• _Directions for this task_: Search the data for the string "computer" and copy each line where it turns up.

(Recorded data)
──────────
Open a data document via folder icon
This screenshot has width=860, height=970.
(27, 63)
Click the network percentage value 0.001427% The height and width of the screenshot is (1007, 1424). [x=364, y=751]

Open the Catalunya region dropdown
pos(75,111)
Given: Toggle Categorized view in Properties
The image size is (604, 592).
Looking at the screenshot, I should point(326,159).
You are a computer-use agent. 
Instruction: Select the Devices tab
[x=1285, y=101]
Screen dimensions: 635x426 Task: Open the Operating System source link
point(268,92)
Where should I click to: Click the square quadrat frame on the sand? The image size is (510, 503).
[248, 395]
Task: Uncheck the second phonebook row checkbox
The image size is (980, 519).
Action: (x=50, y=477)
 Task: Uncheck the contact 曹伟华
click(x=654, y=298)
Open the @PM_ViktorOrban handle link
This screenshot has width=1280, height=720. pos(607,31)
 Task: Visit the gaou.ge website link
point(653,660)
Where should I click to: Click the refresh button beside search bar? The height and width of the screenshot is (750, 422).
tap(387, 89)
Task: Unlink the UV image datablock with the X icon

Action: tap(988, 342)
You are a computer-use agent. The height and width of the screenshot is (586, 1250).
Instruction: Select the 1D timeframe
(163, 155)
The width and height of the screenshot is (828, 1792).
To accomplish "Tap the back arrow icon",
──────────
• _Exercise solution_:
You are a computer-use agent. 
You are a computer-use agent. The height and width of the screenshot is (586, 1250).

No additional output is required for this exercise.